I'd like to say all the search engines will promptly respond if asked, but they probably won't, except to those in paid inclusion programs. Still, if you've asked and ended up in trouble, then you can at least show you tried to get clarification. If you aren't an "industrial strength" cloaker, that may help.

As for working with third-party firms, understand what they are doing for you. Ask to know if there are any potential risks and get this spelled out in advance. If you aren't comfortable, walk away.

Someone who's going to engage in unapproved cloaking and who is professional will tell you the risks and not try to make you think that cloaking content is something "everyone does." Instead, they'll explain why they do it, why they think it works and what the possible downsides will be. They'll do this because they often work with clients prepared to take those risks, so they aren't interested in trying to disguise what they are doing.

2003: The Year Of Paid Inclusion

Let me conclude by going back to what I said was the real issue in this debate, that content standards seem to have changed, as most crawlers have become dependent on paid inclusion as a revenue generator.

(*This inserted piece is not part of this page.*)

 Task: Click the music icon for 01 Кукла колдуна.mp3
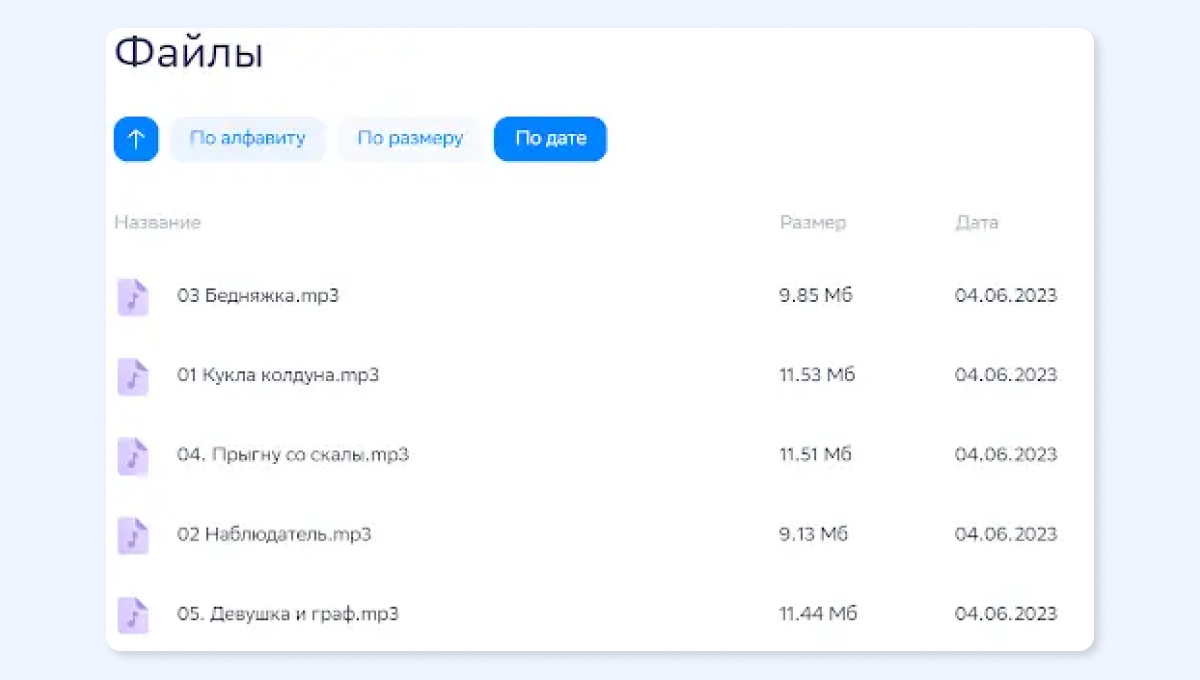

The standards are for the search engines to change, of course. Nor does having different standards -- perhaps more liberal standards -- for paid content necessarily mean that users or relevancy is harmed. However, it does create confusion and concerns.

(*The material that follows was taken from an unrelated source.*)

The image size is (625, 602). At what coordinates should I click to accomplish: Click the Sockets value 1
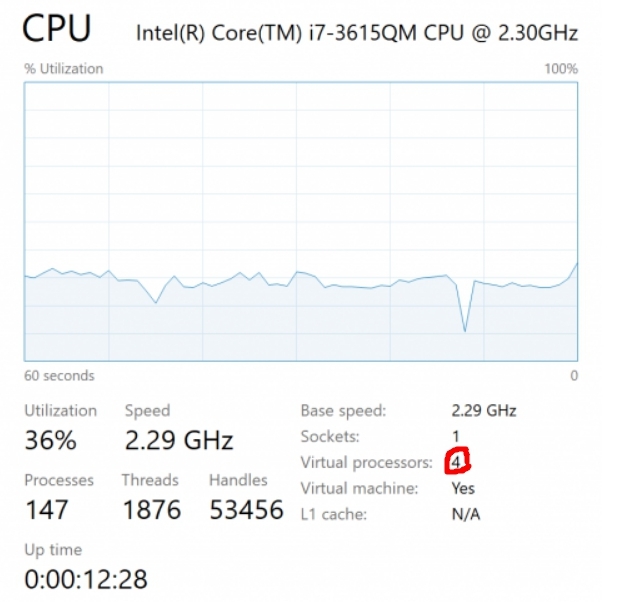(x=456, y=437)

For paid inclusion to succeed, we're going to need the providers to be much clearer about exactly what benefits and advantages are provided over unpaid content. That's going to help search engine marketers trying to make purchasing decisions, as well as users evaluating the results they receive.

I also expect that paid inclusion content will ultimately need to be segregated from unpaid content, the more that content guidelines diverge. As I wrote in my previous article about issues with paid inclusion at AltaVista, such segregation may have positive benefits for both search engine marketers and users.

If the search engines fail to do this voluntarily, I think it's likely we'll see a third party such as the US Federal Trade Commission suggest it happen. In 2002, the FTC told those carrying paid placement listings to clean up their acts. In 2003, the agency's aim may shift to issuing new, stricter guidelines about paid inclusion listings.